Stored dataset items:

Start of Block

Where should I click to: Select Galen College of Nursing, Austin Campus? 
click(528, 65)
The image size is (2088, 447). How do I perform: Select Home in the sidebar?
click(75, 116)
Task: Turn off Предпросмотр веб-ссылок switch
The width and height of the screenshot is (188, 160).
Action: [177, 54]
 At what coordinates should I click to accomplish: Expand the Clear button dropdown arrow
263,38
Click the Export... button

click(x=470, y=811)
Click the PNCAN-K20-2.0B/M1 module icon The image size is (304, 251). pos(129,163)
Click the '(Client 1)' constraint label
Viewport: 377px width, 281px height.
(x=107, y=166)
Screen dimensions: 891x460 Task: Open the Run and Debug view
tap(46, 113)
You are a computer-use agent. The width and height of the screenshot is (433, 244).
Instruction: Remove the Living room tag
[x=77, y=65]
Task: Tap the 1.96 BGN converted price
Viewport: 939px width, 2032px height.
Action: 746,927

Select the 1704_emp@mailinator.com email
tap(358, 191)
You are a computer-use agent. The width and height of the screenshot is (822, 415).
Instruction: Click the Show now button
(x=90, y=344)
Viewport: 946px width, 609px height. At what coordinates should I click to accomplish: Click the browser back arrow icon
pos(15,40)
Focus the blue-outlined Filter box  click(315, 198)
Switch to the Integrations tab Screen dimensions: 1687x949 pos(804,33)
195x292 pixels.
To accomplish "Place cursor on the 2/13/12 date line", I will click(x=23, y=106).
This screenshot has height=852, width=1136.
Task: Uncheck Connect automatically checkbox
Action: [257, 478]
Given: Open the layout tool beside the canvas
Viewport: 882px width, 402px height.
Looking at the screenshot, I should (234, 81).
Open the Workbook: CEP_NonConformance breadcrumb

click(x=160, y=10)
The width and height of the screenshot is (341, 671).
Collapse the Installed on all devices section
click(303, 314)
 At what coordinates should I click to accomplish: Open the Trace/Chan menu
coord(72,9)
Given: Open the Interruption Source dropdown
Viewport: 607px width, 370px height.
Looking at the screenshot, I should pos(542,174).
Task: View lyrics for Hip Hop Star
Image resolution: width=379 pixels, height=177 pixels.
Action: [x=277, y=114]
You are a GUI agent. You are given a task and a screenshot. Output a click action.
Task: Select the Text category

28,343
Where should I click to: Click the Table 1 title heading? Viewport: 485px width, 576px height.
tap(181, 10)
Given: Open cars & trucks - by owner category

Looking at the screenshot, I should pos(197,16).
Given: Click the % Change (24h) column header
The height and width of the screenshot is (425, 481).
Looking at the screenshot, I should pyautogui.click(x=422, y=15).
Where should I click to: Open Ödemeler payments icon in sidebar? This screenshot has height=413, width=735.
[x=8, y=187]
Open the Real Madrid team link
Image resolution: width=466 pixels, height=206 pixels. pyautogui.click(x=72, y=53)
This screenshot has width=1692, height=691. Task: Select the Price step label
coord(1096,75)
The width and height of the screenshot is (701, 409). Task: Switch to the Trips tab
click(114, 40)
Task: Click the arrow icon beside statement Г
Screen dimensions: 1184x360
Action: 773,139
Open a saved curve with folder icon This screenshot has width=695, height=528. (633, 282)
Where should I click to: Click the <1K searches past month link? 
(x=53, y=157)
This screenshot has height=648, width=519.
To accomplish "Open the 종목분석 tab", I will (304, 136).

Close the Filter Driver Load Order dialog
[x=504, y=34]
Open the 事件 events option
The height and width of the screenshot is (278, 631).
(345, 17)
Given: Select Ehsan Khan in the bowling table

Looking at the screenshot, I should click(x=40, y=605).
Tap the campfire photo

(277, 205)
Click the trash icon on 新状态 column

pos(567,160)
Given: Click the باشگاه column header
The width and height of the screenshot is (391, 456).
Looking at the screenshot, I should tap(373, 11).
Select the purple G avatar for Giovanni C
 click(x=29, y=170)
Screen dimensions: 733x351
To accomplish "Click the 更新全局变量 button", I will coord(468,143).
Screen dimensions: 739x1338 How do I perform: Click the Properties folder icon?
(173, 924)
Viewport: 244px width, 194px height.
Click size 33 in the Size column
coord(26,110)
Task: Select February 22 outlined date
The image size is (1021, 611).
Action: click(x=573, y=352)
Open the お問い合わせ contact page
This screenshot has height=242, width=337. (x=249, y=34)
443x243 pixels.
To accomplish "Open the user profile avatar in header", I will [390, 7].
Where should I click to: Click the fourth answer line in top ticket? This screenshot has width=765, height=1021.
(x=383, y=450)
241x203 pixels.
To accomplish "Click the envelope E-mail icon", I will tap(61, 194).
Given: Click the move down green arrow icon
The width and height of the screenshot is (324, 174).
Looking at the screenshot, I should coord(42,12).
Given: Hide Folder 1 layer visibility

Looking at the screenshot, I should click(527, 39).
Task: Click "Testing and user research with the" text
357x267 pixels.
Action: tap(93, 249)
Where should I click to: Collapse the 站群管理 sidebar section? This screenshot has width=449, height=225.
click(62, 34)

End of Block

§ Task to complete:
Print out the records exactly as they were entered.

§ Task response:
Where should I click to: Select Galen College of Nursing, Austin Campus? 
click(528, 65)
The image size is (2088, 447). How do I perform: Select Home in the sidebar?
click(75, 116)
Task: Turn off Предпросмотр веб-ссылок switch
The width and height of the screenshot is (188, 160).
Action: [177, 54]
 At what coordinates should I click to accomplish: Expand the Clear button dropdown arrow
263,38
Click the Export... button

click(x=470, y=811)
Click the PNCAN-K20-2.0B/M1 module icon The image size is (304, 251). pos(129,163)
Click the '(Client 1)' constraint label
Viewport: 377px width, 281px height.
(x=107, y=166)
Screen dimensions: 891x460 Task: Open the Run and Debug view
tap(46, 113)
You are a computer-use agent. The width and height of the screenshot is (433, 244).
Instruction: Remove the Living room tag
[x=77, y=65]
Task: Tap the 1.96 BGN converted price
Viewport: 939px width, 2032px height.
Action: 746,927

Select the 1704_emp@mailinator.com email
tap(358, 191)
You are a computer-use agent. The width and height of the screenshot is (822, 415).
Instruction: Click the Show now button
(x=90, y=344)
Viewport: 946px width, 609px height. At what coordinates should I click to accomplish: Click the browser back arrow icon
pos(15,40)
Focus the blue-outlined Filter box  click(315, 198)
Switch to the Integrations tab Screen dimensions: 1687x949 pos(804,33)
195x292 pixels.
To accomplish "Place cursor on the 2/13/12 date line", I will click(x=23, y=106).
This screenshot has height=852, width=1136.
Task: Uncheck Connect automatically checkbox
Action: [257, 478]
Given: Open the layout tool beside the canvas
Viewport: 882px width, 402px height.
Looking at the screenshot, I should (234, 81).
Open the Workbook: CEP_NonConformance breadcrumb

click(x=160, y=10)
The width and height of the screenshot is (341, 671).
Collapse the Installed on all devices section
click(303, 314)
 At what coordinates should I click to accomplish: Open the Trace/Chan menu
coord(72,9)
Given: Open the Interruption Source dropdown
Viewport: 607px width, 370px height.
Looking at the screenshot, I should pos(542,174).
Task: View lyrics for Hip Hop Star
Image resolution: width=379 pixels, height=177 pixels.
Action: [x=277, y=114]
You are a GUI agent. You are given a task and a screenshot. Output a click action.
Task: Select the Text category

28,343
Where should I click to: Click the Table 1 title heading? Viewport: 485px width, 576px height.
tap(181, 10)
Given: Open cars & trucks - by owner category

Looking at the screenshot, I should pos(197,16).
Given: Click the % Change (24h) column header
The height and width of the screenshot is (425, 481).
Looking at the screenshot, I should pyautogui.click(x=422, y=15).
Where should I click to: Open Ödemeler payments icon in sidebar? This screenshot has height=413, width=735.
[x=8, y=187]
Open the Real Madrid team link
Image resolution: width=466 pixels, height=206 pixels. pyautogui.click(x=72, y=53)
This screenshot has width=1692, height=691. Task: Select the Price step label
coord(1096,75)
The width and height of the screenshot is (701, 409). Task: Switch to the Trips tab
click(114, 40)
Task: Click the arrow icon beside statement Г
Screen dimensions: 1184x360
Action: 773,139
Open a saved curve with folder icon This screenshot has width=695, height=528. (633, 282)
Where should I click to: Click the <1K searches past month link? 
(x=53, y=157)
This screenshot has height=648, width=519.
To accomplish "Open the 종목분석 tab", I will (304, 136).

Close the Filter Driver Load Order dialog
[x=504, y=34]
Open the 事件 events option
The height and width of the screenshot is (278, 631).
(345, 17)
Given: Select Ehsan Khan in the bowling table

Looking at the screenshot, I should click(x=40, y=605).
Tap the campfire photo

(277, 205)
Click the trash icon on 新状态 column

pos(567,160)
Given: Click the باشگاه column header
The width and height of the screenshot is (391, 456).
Looking at the screenshot, I should tap(373, 11).
Select the purple G avatar for Giovanni C
 click(x=29, y=170)
Screen dimensions: 733x351
To accomplish "Click the 更新全局变量 button", I will coord(468,143).
Screen dimensions: 739x1338 How do I perform: Click the Properties folder icon?
(173, 924)
Viewport: 244px width, 194px height.
Click size 33 in the Size column
coord(26,110)
Task: Select February 22 outlined date
The image size is (1021, 611).
Action: click(x=573, y=352)
Open the お問い合わせ contact page
This screenshot has height=242, width=337. (x=249, y=34)
443x243 pixels.
To accomplish "Open the user profile avatar in header", I will [390, 7].
Where should I click to: Click the fourth answer line in top ticket? This screenshot has width=765, height=1021.
(x=383, y=450)
241x203 pixels.
To accomplish "Click the envelope E-mail icon", I will tap(61, 194).
Given: Click the move down green arrow icon
The width and height of the screenshot is (324, 174).
Looking at the screenshot, I should coord(42,12).
Given: Hide Folder 1 layer visibility

Looking at the screenshot, I should click(527, 39).
Task: Click "Testing and user research with the" text
357x267 pixels.
Action: tap(93, 249)
Where should I click to: Collapse the 站群管理 sidebar section? This screenshot has width=449, height=225.
click(62, 34)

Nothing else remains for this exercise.